# Dataset rows
** begin **

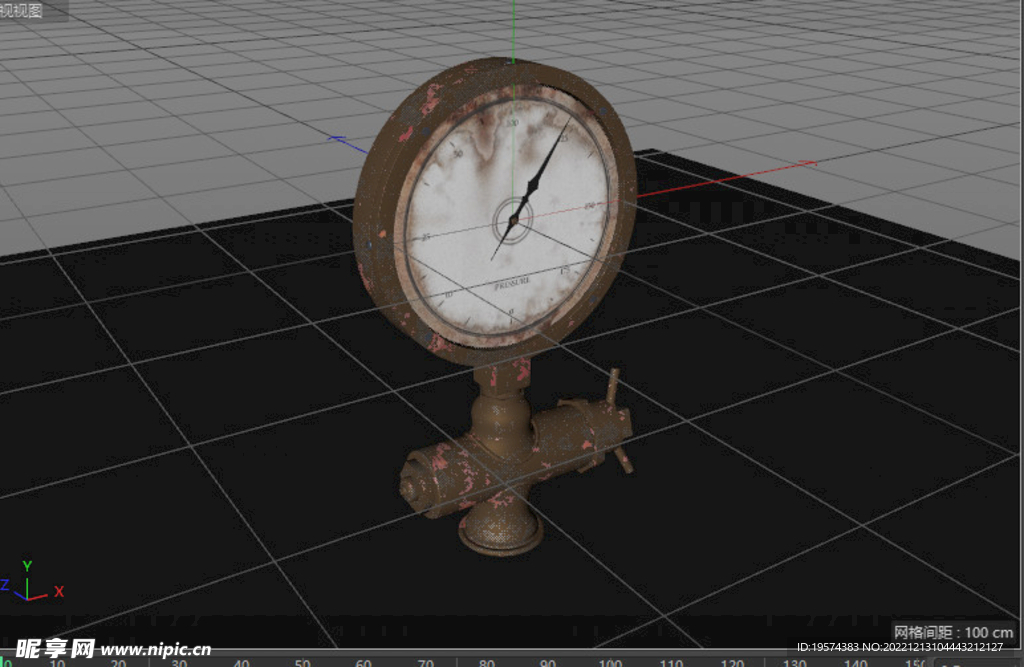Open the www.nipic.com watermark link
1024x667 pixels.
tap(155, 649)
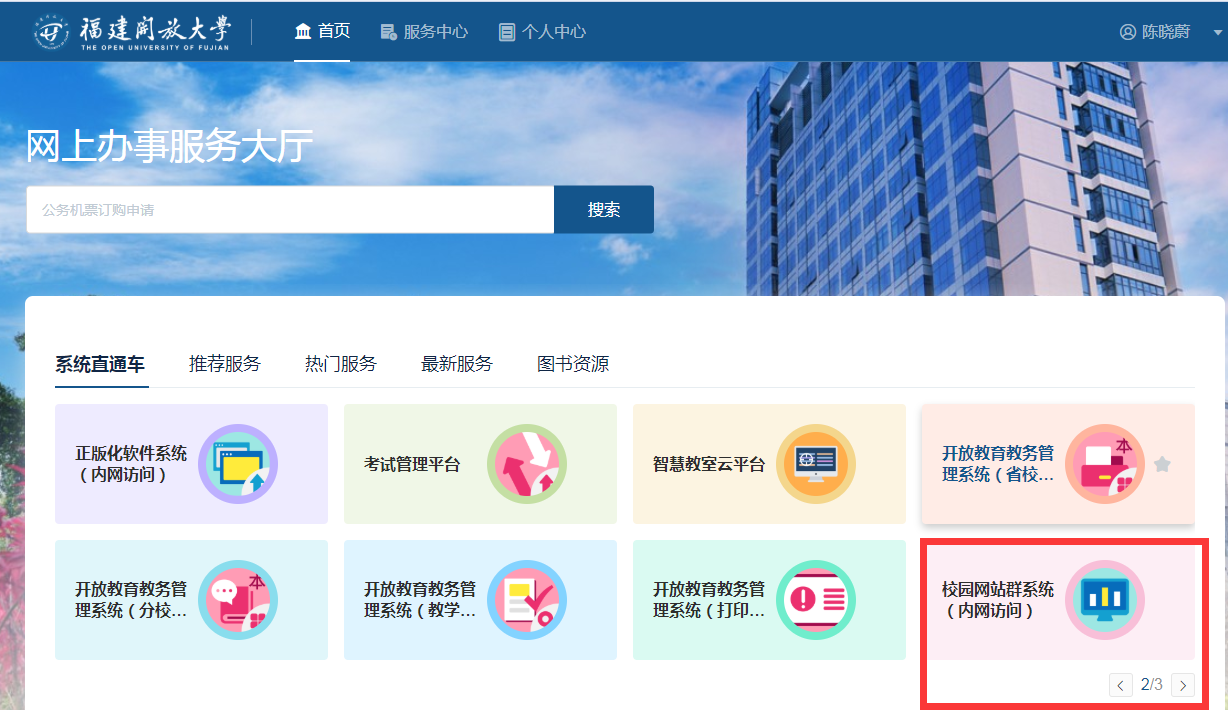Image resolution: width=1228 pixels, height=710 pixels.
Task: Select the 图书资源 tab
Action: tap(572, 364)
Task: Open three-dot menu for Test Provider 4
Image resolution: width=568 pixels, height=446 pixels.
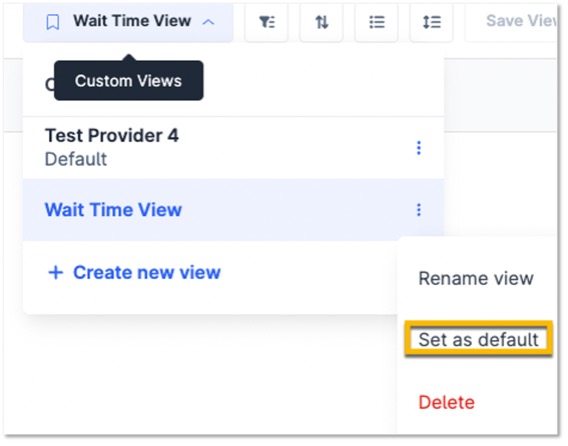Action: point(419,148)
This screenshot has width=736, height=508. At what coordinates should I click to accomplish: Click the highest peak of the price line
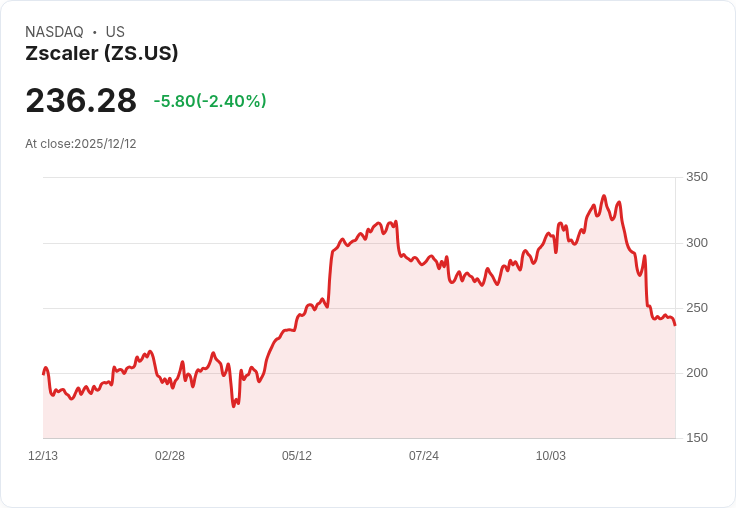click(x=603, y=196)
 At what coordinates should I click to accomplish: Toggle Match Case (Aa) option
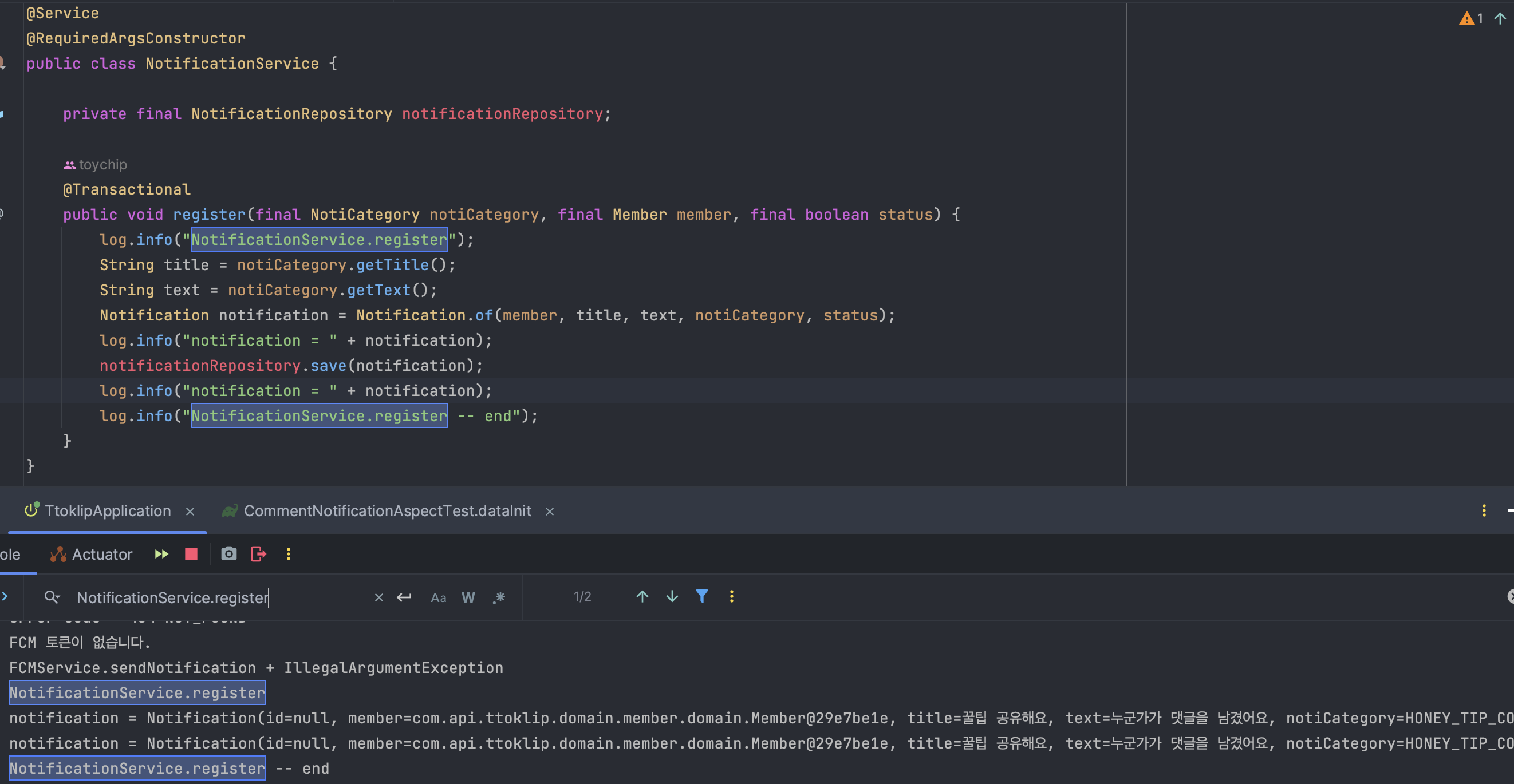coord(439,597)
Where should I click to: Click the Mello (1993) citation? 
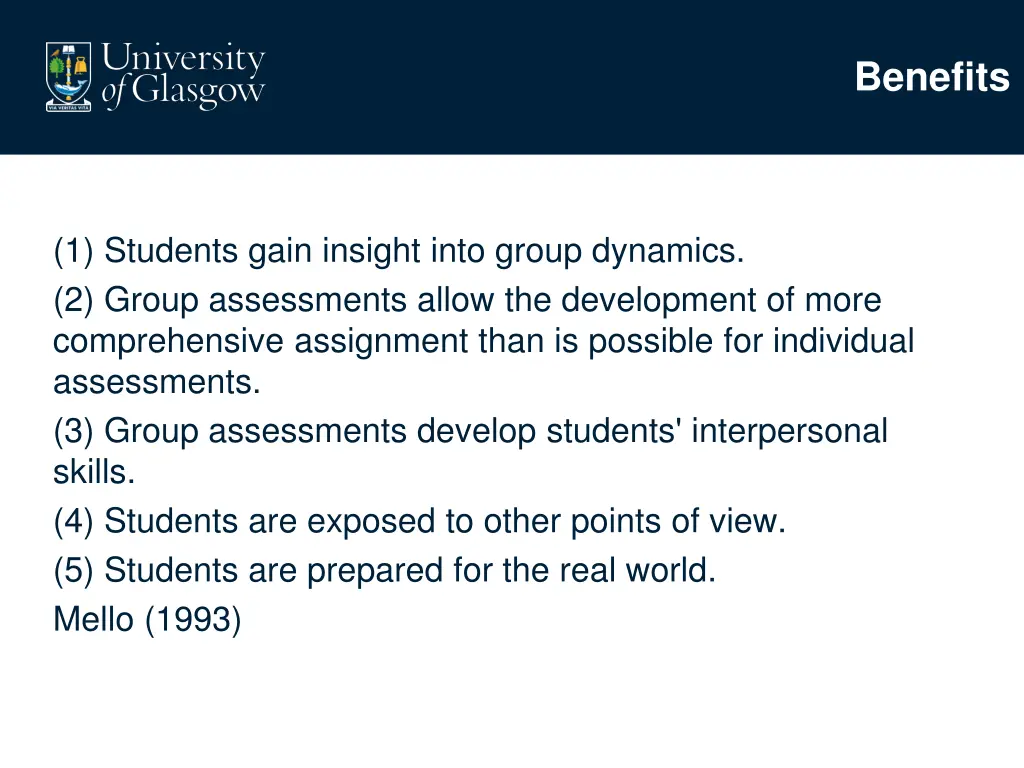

** end **
** begin **

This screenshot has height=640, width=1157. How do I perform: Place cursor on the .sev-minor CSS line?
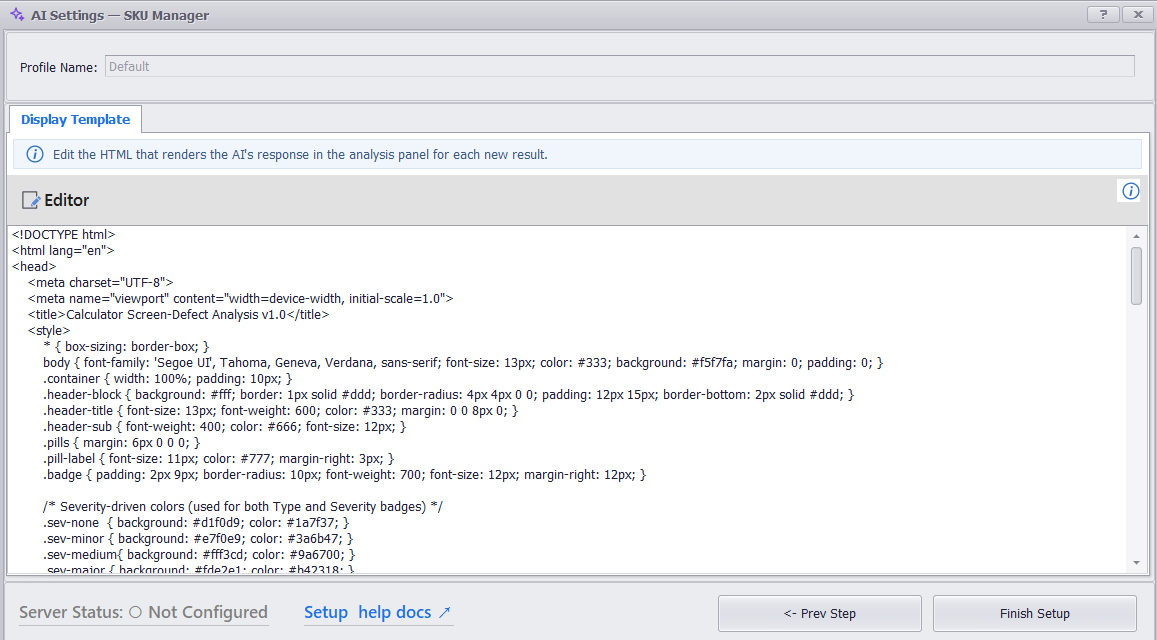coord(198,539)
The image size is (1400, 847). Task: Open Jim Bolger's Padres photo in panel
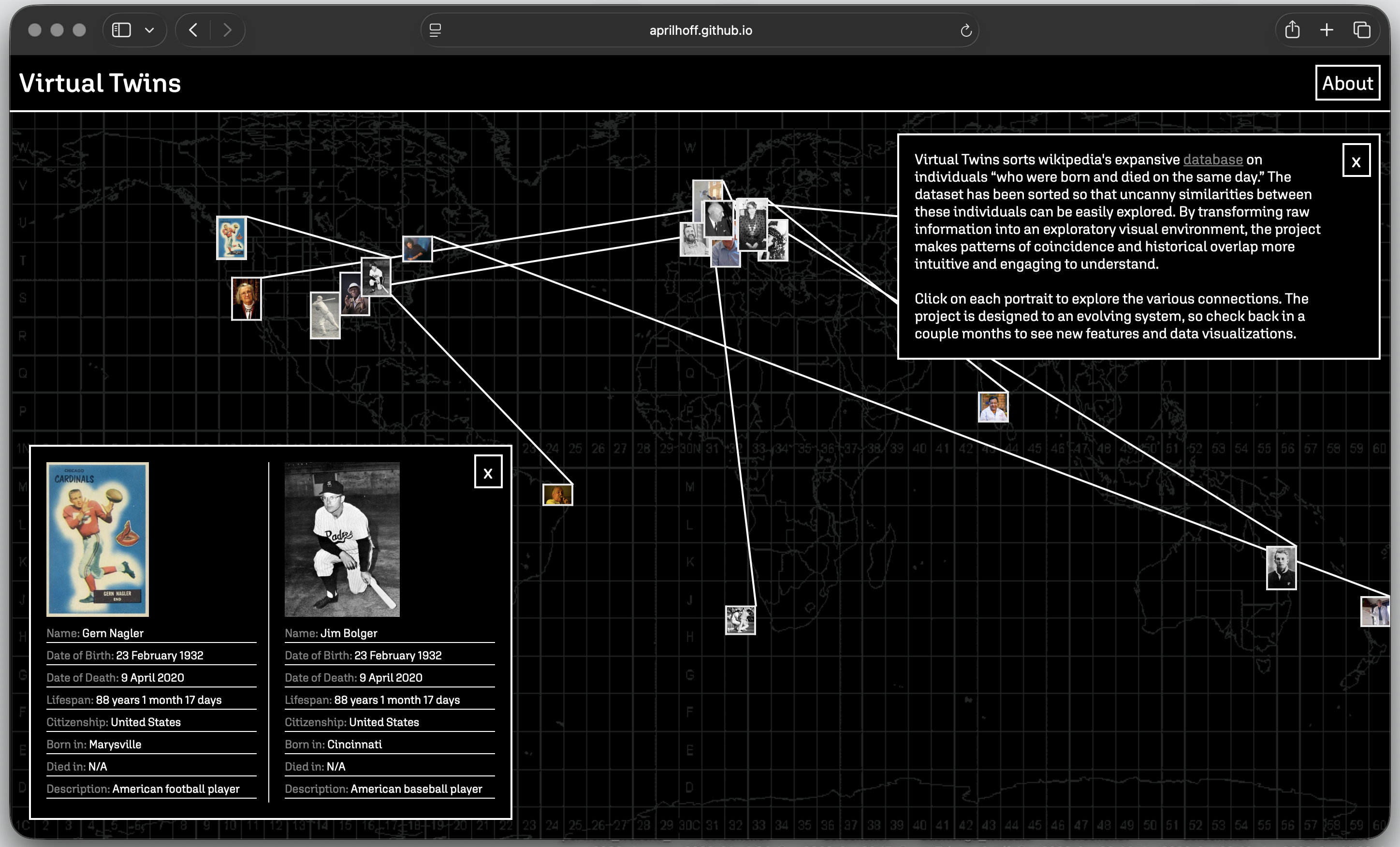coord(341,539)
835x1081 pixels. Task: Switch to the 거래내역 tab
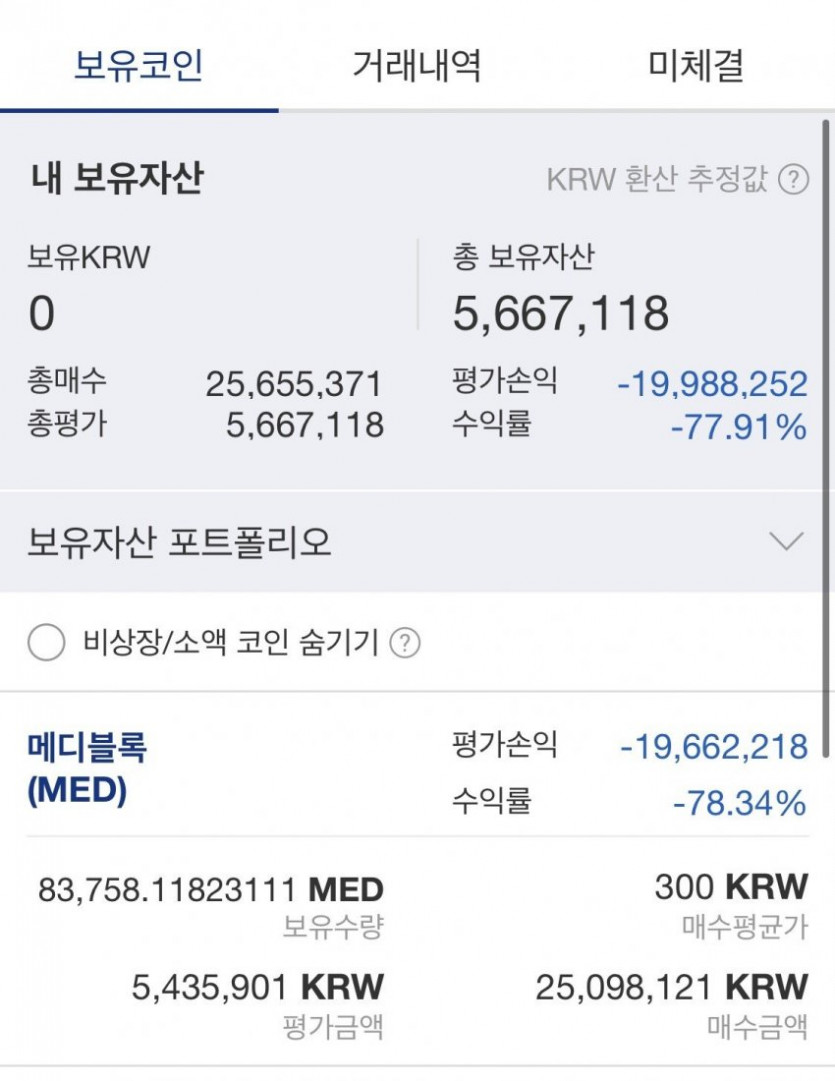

** end **
** begin **

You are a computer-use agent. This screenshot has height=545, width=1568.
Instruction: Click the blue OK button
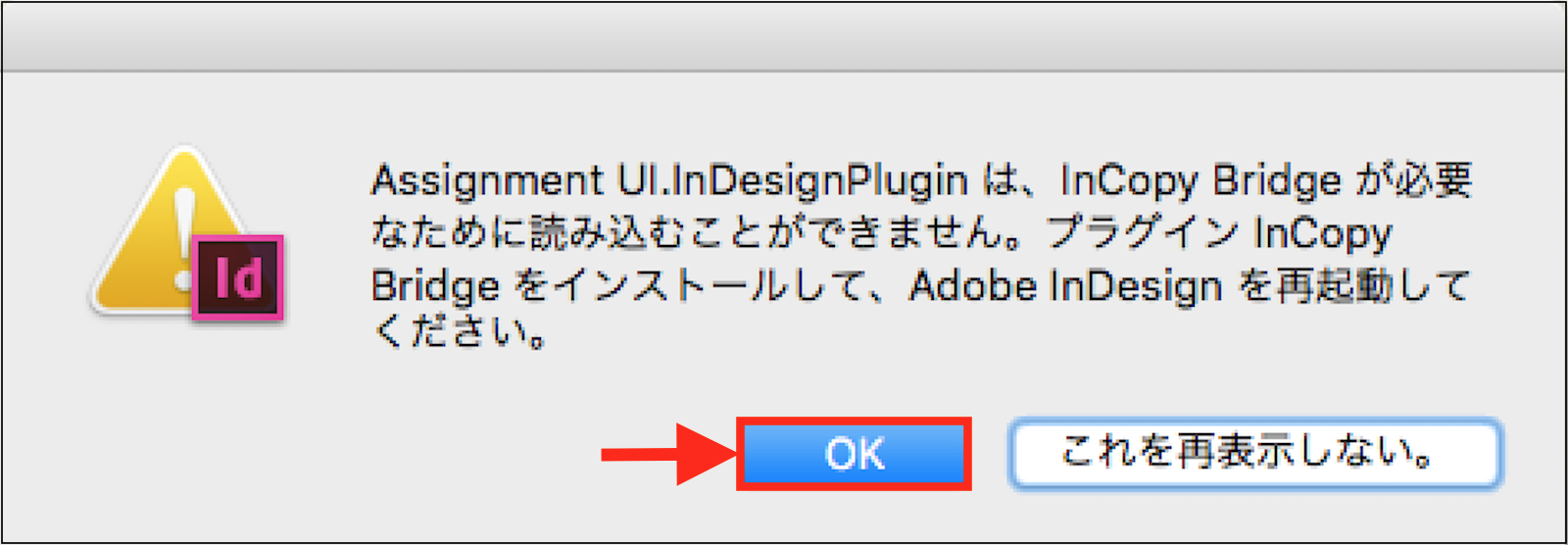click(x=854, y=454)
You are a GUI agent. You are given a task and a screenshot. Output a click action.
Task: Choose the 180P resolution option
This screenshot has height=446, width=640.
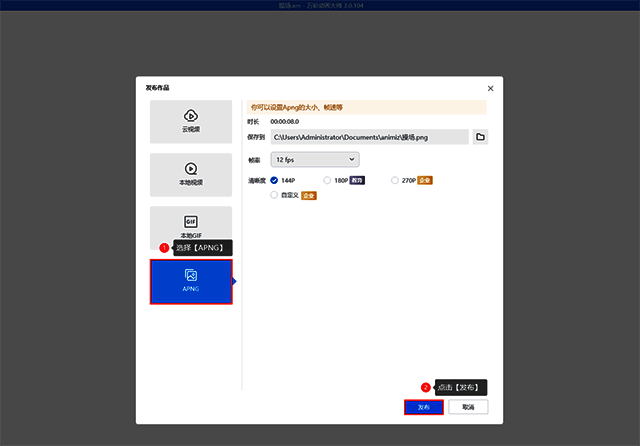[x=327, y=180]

** end **

# Problem to solve
Quote the items exactly as they appear, from the line containing "This screenshot has width=736, height=508." through the line containing "Where should I", and leave the pictures out of your answer.

# Answer for this exercise
This screenshot has width=736, height=508. At what coordinates should I click to accomplish: Click the highest peak of the price line
click(x=603, y=196)
 At what coordinates should I click to accomplish: Toggle Match Case (Aa) option
coord(439,597)
Where should I click to: Click the Mello (1993) citation? 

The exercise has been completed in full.